------ Supplied text
Simply speaking, Block Device Mapping describes how block devices are
exposed to the server.

For some historical reasons, nova has two ways to mention the block device
mapping in server creation request body:

- ``block_device_mapping``: This is the legacy way and supports backward
  compatibility for EC2 API.
- ``block_device_mapping_v2``: This is the recommended format to specify
  Block Device Mapping information in server creation request body.

Users cannot mix the two formats in the same request.

For more information, refer to `Block Device Mapping
<https://docs.openstack.org/nova/latest/user/block-device-mapping.html>`_.

For the full list of ``block_device_mapping_v2`` parameters available when
creating a server, see the `API reference
<https://docs.openstack.org/api-ref/compute/?expanded=create-server-detail#create-server>`_.
------------
------ Material shown
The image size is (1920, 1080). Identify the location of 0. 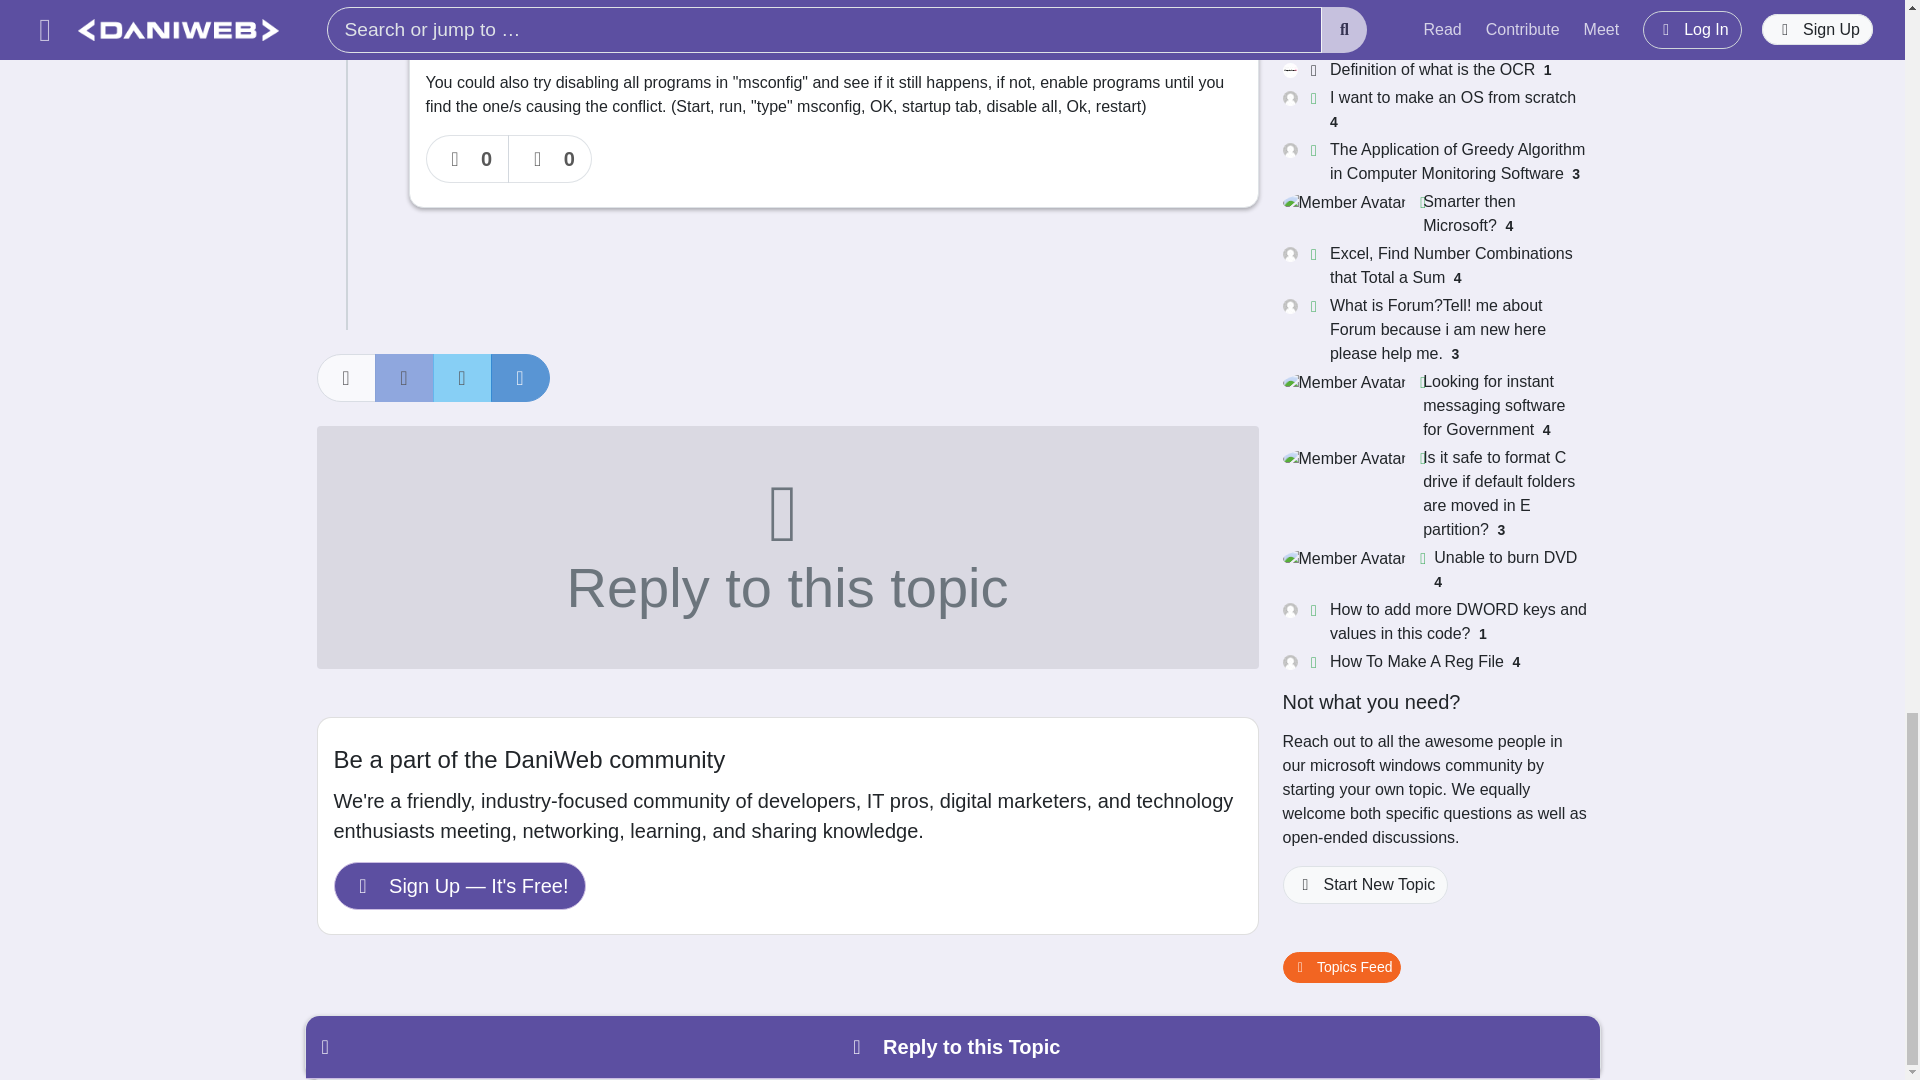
------------
------ Material shown
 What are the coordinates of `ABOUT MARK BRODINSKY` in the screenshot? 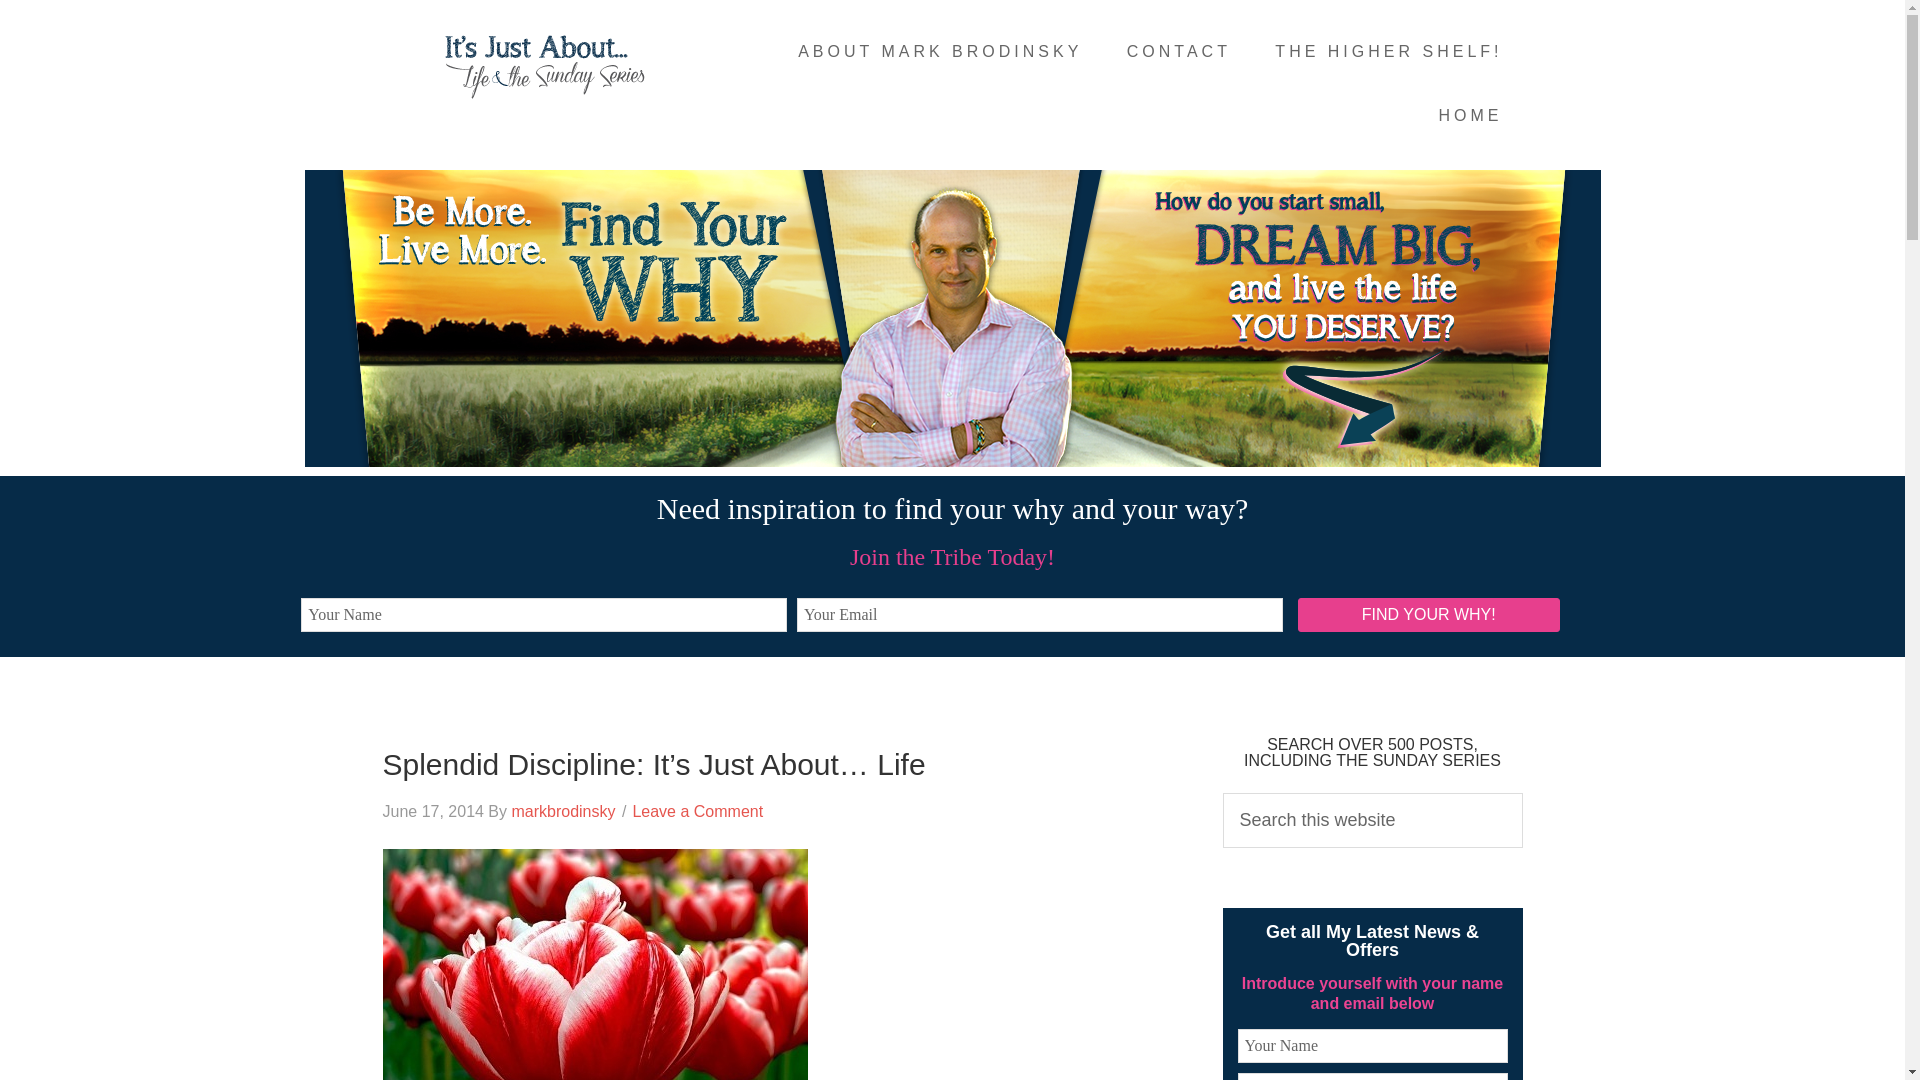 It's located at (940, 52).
------------
------ Material shown
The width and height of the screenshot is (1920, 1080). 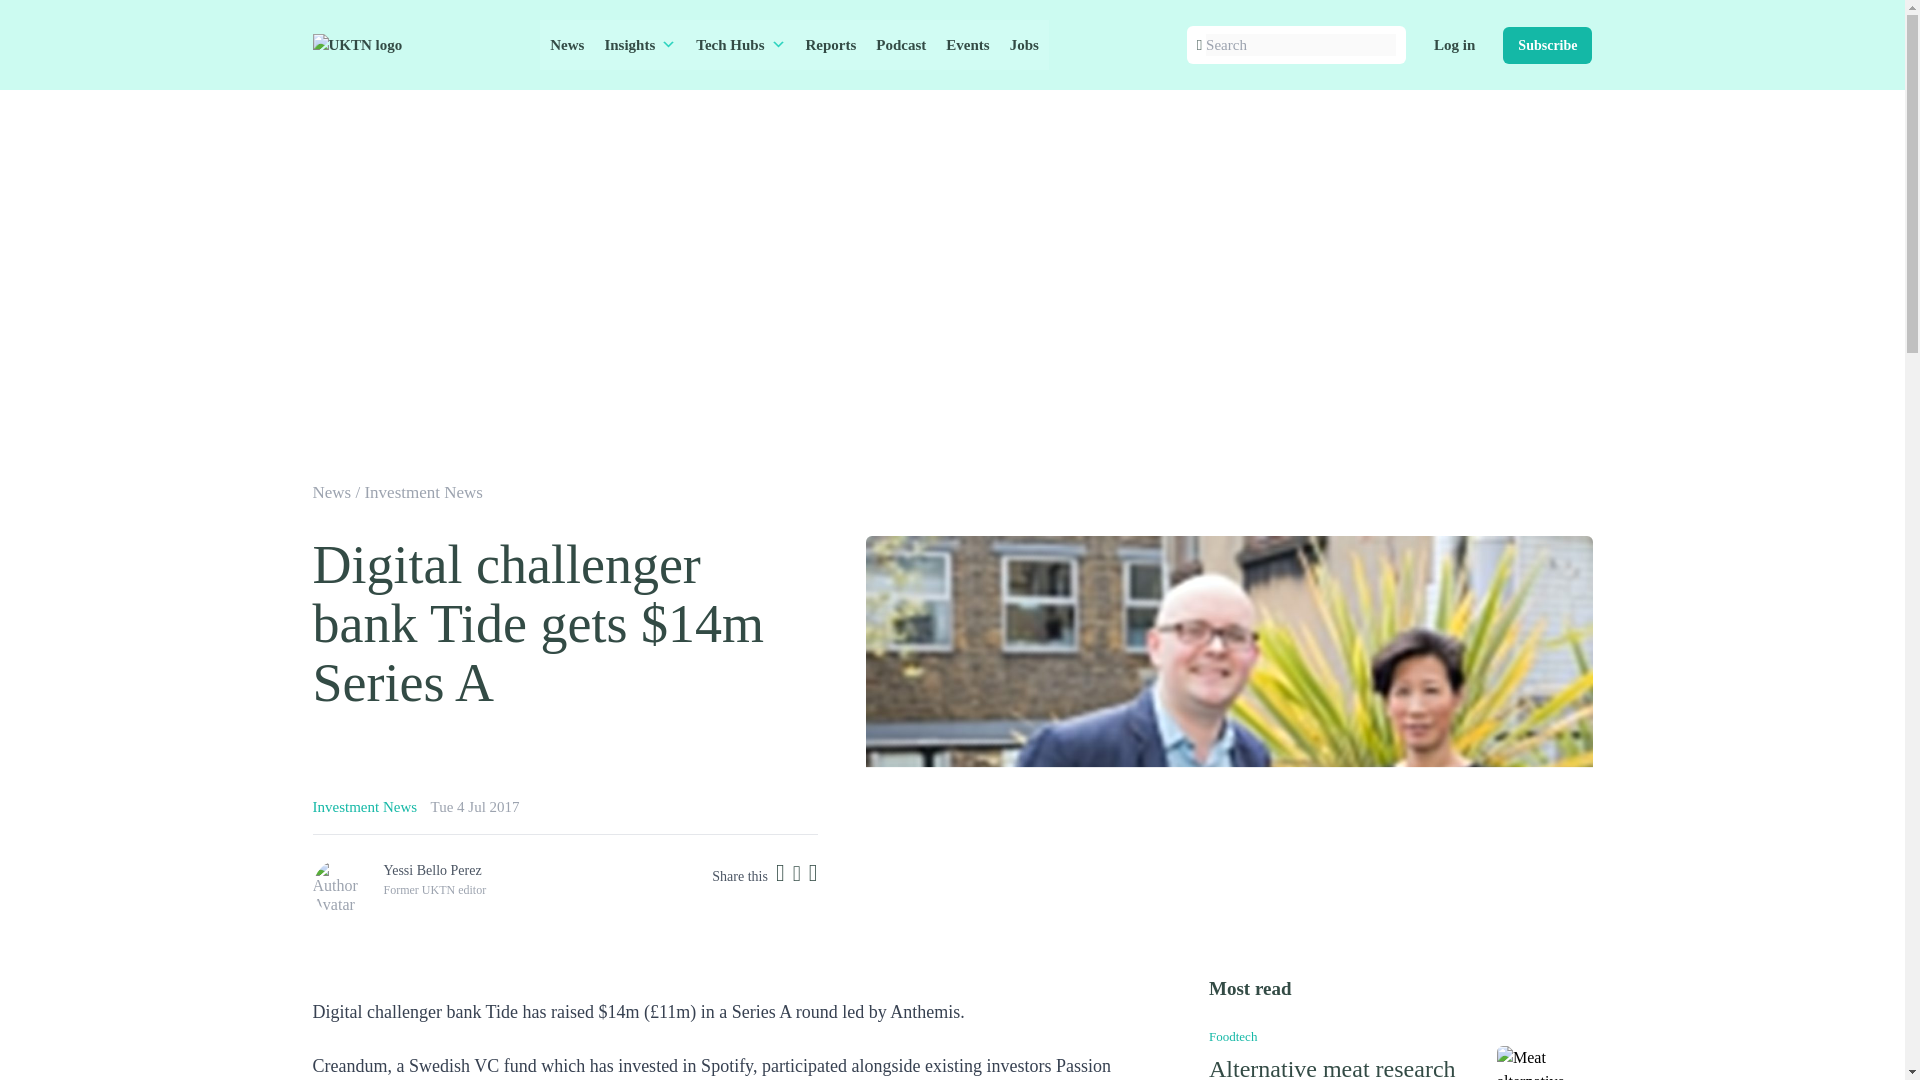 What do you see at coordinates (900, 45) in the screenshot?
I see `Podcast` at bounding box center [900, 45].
------------
Your tasks:
1/ List, in the order they appear, every term set between double backticks in the Block Device Mapping text, counting a term again each time it repeats.
2/ Copy out the part of the Block Device Mapping text that starts at "Simply speaking, Block" and ends at "the same request.".

Results for each task:
1/
block_device_mapping
block_device_mapping_v2
block_device_mapping_v2

2/
Simply speaking, Block Device Mapping describes how block devices are
exposed to the server.

For some historical reasons, nova has two ways to mention the block device
mapping in server creation request body:

- ``block_device_mapping``: This is the legacy way and supports backward
  compatibility for EC2 API.
- ``block_device_mapping_v2``: This is the recommended format to specify
  Block Device Mapping information in server creation request body.

Users cannot mix the two formats in the same request.